Review of Answer Choices (Correct Answer in Green): 

  • Genital herpes simplex virus (HSV) infection
  • Erosive balanitis
  • Primary syphilis
  • Ulcerative genital squamous cell carcinoma (SCC)
  • Pyoderma gangrenosum
  • Lymphogranuloma venereum (LGV)

Explanation:

The differential diagnosis for genital ulcers includes infectious ulcers which are most common, and non-infectious ulcers that are less common.
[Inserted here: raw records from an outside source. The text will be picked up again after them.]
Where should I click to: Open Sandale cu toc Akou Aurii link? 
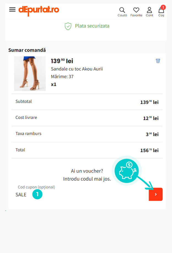pos(77,69)
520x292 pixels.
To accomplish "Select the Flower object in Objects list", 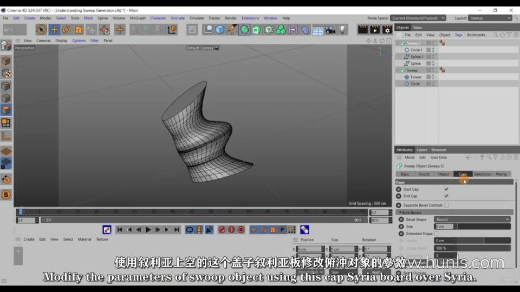I will click(415, 77).
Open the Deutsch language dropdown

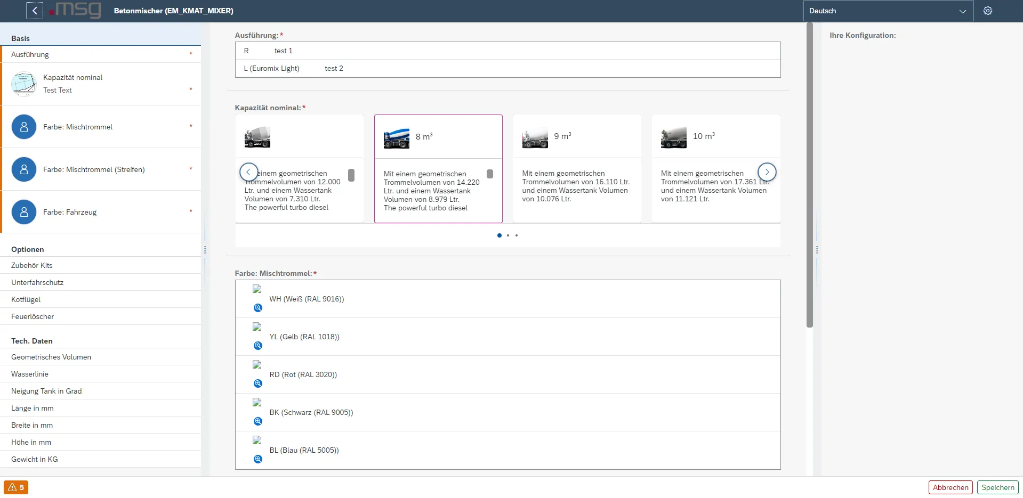[x=888, y=11]
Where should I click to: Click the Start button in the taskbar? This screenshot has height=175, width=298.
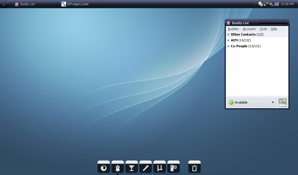click(4, 4)
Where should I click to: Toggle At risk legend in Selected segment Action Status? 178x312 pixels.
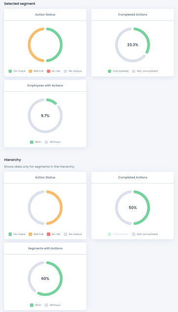click(53, 71)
  • Infectious causes include genital HSV, chancroid (Haemophilus ducreyi), lymphogranuloma venereum (LGV) (Chlamydia trachomatis serovars L1-3), granuloma inguinale (donovanosis) (Klebsiella granulomatis), etc.
  • Non-infectious causes include genital trauma, fixed drug eruption, Behçet disease, ulcerative genital SCC, granulomatosis with polyangiitis, etc

Given the significant sexual history and clinical presentation in this case, infectious genital ulcer is more likely, most likely chancre from primary syphilis.

Other choices:

  • Erosive balanitis: more widespread inflammation of the glans penis, associated with erosions, which may be few in number or involve large areas of the glans; associated with pain, itch, discharge, and dysuria; may be secondary to neglected balanitis of unknown etiology, or secondary to trauma, chronic urinary incontinence, damage by chemical agents, infections (such as herpes, gonorrhea, syphilis, or other STIs).
  • Ulcerative genital squamous cell carcinoma (SCC): the second most common skin cancer in general; commonly occurs in areas of prior sun damage but can occur on the oral, anal, and genital mucosa
  • Pyoderma gangrenosum: an inflammatory, non-infectious, ulcerative neutrophilic skin disease of uncertain etiology, the ulcerative form presents as an extremely painful ulcer commonly on the lower extremities (the penis is a rare location); associated with ulcerative colitis, Crohn’s disease, arthritis, myeloma, leukemia, monoclonal gammopathy, etc.